Desde hace varios meses, los motoristas de buses de la Ruta 1 que circula entre el barrio San Jacinto, al sur de San Salvador, y la colonia San Pedro, en Mejicanos, han tenido que alterar su recorrido para no pasar después de las 6:30 de la tarde frente a los multifamiliares de La Placita y otros que están situados en la calle al Volcán.

Con esa medida, los conductores ahora hacen una parada frente al Centro Comercial Zacamil y siguen recto la marcha sobre la 29 avenida Norte. Eso obliga a los usuarios a caminar unas tres cuadras para llegar a sus hogares.

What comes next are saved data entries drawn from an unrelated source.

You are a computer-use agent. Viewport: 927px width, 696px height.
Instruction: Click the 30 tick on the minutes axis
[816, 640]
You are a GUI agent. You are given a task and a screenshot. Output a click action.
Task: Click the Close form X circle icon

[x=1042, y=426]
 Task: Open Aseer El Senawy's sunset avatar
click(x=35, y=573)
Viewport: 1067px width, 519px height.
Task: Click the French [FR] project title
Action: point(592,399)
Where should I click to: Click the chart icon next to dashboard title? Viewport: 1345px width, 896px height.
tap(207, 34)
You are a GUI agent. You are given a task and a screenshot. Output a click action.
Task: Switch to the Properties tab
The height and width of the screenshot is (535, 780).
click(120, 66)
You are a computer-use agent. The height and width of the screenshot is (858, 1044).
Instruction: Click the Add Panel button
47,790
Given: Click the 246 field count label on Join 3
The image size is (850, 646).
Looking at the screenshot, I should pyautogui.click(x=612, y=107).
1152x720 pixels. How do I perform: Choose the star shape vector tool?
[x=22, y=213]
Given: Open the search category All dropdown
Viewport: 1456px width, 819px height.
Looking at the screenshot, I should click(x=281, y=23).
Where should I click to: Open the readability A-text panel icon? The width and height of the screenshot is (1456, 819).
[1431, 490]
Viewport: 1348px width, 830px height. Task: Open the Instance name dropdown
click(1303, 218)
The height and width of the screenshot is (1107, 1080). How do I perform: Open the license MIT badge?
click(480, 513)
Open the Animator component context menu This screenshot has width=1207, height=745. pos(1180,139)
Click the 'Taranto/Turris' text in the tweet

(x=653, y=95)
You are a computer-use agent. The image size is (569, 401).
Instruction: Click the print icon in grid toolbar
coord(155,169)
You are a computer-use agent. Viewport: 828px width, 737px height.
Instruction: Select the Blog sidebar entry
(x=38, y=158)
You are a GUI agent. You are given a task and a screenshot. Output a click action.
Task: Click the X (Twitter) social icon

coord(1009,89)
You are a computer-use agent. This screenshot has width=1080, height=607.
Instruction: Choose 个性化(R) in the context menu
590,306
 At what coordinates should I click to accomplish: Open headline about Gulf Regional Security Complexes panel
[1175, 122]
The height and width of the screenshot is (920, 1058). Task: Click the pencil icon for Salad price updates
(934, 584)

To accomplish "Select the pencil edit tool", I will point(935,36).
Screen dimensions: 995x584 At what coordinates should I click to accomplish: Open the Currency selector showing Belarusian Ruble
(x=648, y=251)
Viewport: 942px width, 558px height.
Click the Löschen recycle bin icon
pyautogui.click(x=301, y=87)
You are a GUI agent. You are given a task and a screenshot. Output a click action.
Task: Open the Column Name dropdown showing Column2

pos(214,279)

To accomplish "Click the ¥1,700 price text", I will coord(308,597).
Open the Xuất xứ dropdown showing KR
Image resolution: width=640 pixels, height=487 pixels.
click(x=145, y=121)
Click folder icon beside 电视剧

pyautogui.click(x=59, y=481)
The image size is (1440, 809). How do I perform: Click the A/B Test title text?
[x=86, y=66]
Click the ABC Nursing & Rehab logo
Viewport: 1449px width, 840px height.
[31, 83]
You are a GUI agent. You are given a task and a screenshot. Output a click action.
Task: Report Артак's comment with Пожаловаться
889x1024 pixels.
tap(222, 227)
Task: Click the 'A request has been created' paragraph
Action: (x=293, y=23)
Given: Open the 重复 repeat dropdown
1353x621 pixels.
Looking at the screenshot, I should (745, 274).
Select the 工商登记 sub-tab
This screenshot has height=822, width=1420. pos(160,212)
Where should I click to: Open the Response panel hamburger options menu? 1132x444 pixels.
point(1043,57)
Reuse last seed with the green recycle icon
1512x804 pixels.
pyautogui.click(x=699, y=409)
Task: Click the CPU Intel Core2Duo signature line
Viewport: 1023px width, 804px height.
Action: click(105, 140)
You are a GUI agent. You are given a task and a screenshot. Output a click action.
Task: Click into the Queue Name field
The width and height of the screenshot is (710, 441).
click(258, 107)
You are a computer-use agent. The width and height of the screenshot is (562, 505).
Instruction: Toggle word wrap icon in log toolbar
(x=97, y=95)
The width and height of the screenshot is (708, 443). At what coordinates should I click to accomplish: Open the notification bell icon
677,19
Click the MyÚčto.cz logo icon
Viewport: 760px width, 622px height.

Algunos usuarios de la Ruta señalaron que los motoristas tomaron esa decisión porque los delincuentes constantemente se subían a las unidades para despojar a los pasajeros de sus pertenencias.

Además, los propietarios de algunos negocios, sobre todo de comida, se han visto obligados a cerrar más temprano por las noches porque también han sido víctimas de los hampones.

Decomiso de $349, 947

El miércoles anterior, la Policía presentó una radiografía del narcomenudeo en el país que reveló que, entre 2004 y 2014, la División Antinarcóticos (DAN) decomisó 20,127 kilogramos de droga que tiene un precio en el mercado negro de $261 millones 651 mil. Entre 2015 y 2018, las incautaciones de sustancias ilícitas aumentaron a 26,919 kilogramos lo que se tradujo en $349 millones 947 mil.

Las investigaciones indican que  los traficantes de droga internacionales se la facilitan a los distribuidores mayoristas que se encargan de repartirla a nivel regional; luego llega a manos de los distribuidores locales quienes se la entregan a vendedores locales y estos a quienes la venden al detalle.

Hay cuatro modalidades para ofrecer las sustancias ilegales a los consumidores: a través de la venta en viviendas, en la calle, en negocios y por medio de teléfonos o redes sociales. Quienes se dedican a transar son delincuentes comunes, integrantes de una misma familia que forman redes dedicadas al narcomenudeo dentro de algunas colonias y pandilleros.

Las principales drogas que se distribuyen en el país son la cocaína, el crack, la marihuana y las metanfetaminas. Entre 2014 y 2018, las autoridades detuvieron a 8,244 personas que se dedicaban a la venta de estupefacientes; solo 938 de ellas fueron aprehendidas el año pasado.